-- EXERCISE OBJECTIVE --
Copy nothing but the lines below running from the line containing "Glassmester fagpersonen som" through the line containing "Oppussing lillehammer: slik", both end lines included.

'''

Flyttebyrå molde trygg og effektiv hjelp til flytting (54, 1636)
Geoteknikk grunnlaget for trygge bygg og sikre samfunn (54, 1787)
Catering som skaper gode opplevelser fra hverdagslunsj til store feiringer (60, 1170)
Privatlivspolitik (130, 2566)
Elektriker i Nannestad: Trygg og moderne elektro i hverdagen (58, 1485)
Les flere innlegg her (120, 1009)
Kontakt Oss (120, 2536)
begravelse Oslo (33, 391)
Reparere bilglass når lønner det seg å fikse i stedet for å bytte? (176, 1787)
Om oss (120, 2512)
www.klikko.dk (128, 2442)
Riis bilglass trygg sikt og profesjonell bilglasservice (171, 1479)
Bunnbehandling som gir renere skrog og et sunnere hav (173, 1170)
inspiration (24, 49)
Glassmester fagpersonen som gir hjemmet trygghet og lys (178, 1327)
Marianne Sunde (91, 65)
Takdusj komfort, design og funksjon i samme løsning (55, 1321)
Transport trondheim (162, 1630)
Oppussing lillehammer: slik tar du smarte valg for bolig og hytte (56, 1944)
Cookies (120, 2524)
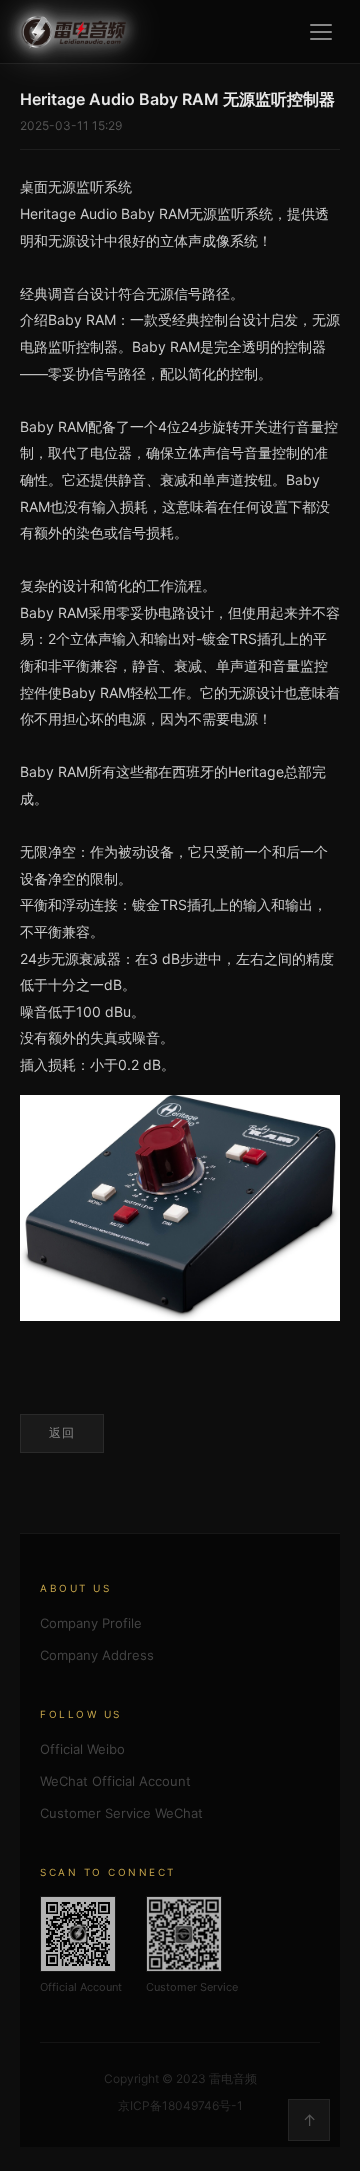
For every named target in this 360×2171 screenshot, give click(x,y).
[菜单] (321, 32)
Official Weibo (82, 1749)
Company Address (97, 1655)
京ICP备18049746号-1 (180, 2105)
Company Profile (91, 1623)
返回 (62, 1432)
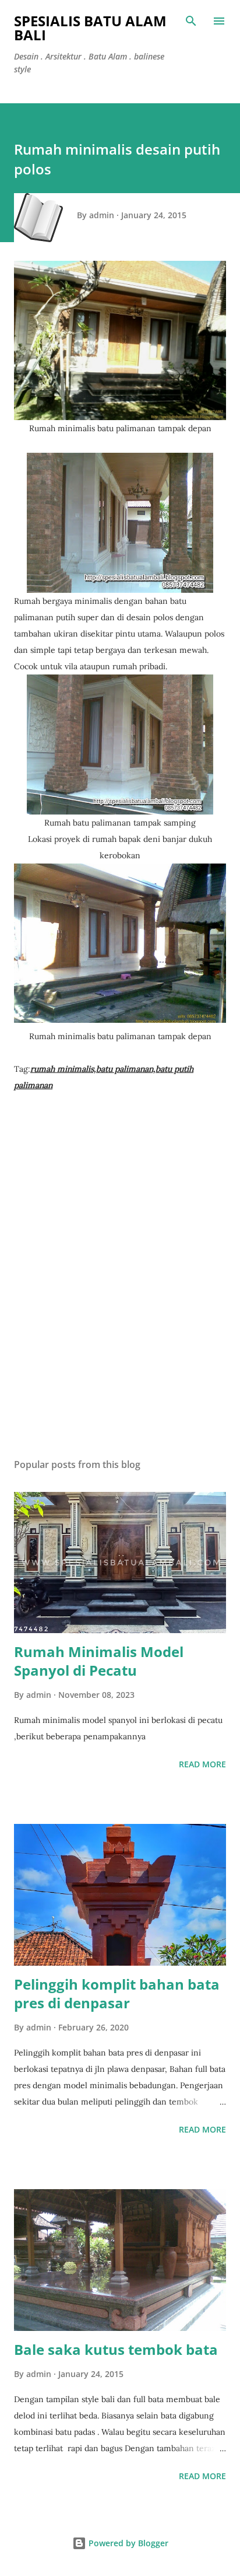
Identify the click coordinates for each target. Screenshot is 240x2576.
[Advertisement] (120, 1300)
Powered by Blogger (127, 2543)
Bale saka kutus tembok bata (116, 2349)
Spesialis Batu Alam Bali (90, 27)
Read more (202, 1764)
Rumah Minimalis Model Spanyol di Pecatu (98, 1661)
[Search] (191, 21)
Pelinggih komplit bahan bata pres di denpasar (117, 1993)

'''

-- RESULT OF THIS EXERCISE --
Glassmester fagpersonen som gir hjemmet trygghet og lys (178, 1327)
Marianne Sunde (91, 65)
Takdusj komfort, design og funksjon i samme løsning (55, 1321)
Transport trondheim (162, 1630)
Oppussing lillehammer: slik tar du smarte valg for bolig og hytte (56, 1944)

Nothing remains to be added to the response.